接触化学物质可能对发育中的大脑有毒。因此,需要建立简单而强大的体外细胞模型来评估化学诱导的神经毒性,以作为传统动物研究的补充。在这项研究中,我们比较了神经分化的小鼠胚胎癌细胞 P19 细胞(P19 神经元)与人类神经母细胞瘤 SH-SY5Y 细胞和大鼠肾上腺嗜铬细胞瘤 PC12 细胞,以评估其对甲基汞(MeHg)、岗田酸和丙烯酰胺毒性的检测能力。
用视黄酸处理 P19 和 SH-SY5Y 细胞,并给予神经生长因子刺激 PC12 细胞分化 6 天,然后用 MeHg、岗田酸和丙烯酰胺处理 48 小时。通过 calcein-AM 测定法评估细胞存活率,通过荧光检测抗细胞骨架神经元特异性蛋白 βIII-微管蛋白的抗体评估神经突生长。使用 PrestoBlueTM 细胞活力测定法和 TMRE 线粒体膜电位测定法评估谷胱甘肽 (GSH) 和强效 GSH 合成抑制剂丁硫氨酸亚砜胺 (BSO) 对 MeHg 诱导毒性的影响。

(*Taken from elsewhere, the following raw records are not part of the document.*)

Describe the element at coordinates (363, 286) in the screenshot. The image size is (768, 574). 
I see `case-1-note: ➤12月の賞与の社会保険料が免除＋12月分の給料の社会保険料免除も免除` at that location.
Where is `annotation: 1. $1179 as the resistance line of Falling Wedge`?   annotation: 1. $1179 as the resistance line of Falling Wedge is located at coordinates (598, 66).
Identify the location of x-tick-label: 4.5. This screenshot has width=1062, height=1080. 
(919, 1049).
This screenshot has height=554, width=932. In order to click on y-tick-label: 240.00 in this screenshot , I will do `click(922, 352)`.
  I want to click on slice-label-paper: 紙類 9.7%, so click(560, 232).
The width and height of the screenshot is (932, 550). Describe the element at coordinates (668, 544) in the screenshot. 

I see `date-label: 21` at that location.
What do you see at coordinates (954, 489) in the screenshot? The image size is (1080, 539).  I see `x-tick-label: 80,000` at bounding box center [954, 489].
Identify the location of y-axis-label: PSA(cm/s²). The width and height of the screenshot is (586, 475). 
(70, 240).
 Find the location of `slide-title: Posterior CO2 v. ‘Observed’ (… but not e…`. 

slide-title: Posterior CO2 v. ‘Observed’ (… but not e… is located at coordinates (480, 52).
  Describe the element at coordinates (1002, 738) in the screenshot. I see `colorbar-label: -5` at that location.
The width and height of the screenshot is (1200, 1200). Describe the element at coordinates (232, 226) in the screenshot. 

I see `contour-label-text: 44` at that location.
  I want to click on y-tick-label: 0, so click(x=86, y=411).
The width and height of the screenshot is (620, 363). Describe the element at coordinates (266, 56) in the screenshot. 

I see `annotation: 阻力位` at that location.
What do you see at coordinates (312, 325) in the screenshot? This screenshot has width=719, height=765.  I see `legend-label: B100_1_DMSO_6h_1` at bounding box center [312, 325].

分化的 P19 细胞在三种细胞模型中形成了最广泛的神经元网络,并且是检测测试化合物神经毒性作用的最敏感的神经元模型。MeHg 在分化的 P19 细胞和 SH-SY5Y 细胞中产生浓度依赖性毒性,在 P19 神经元中浓度为 0.1μM,在 SH-SY5Y 细胞中浓度为 1μM 时具有统计学意义。MeHg 诱导分化的 P19 细胞和 SH-SY5Y 细胞的细胞代谢活性和线粒体膜电位(ΔΨm)下降,而 GSH 可减弱这种下降。岗田酸和丙烯酰胺在 P19 神经元中也表现出统计学显著的毒性,但在 SH-SY5Y 细胞或 PC12 细胞中则没有。
与视黄酸分化的 SH-SY5Y 细胞和神经生长因子处理的 PC12 细胞相比,P19 神经元对 MeHg、岗田酸和丙烯酰胺的细胞毒性检测更敏感。P19 神经元对 MeHg 引起的线粒体膜电位丧失和细胞外 GSH 对 MeHg 毒性的保护作用的检测敏感性至少与分化的 SH-SY5Y 细胞相同。P19 神经元可能是研究化学物质神经毒性作用的有用模型。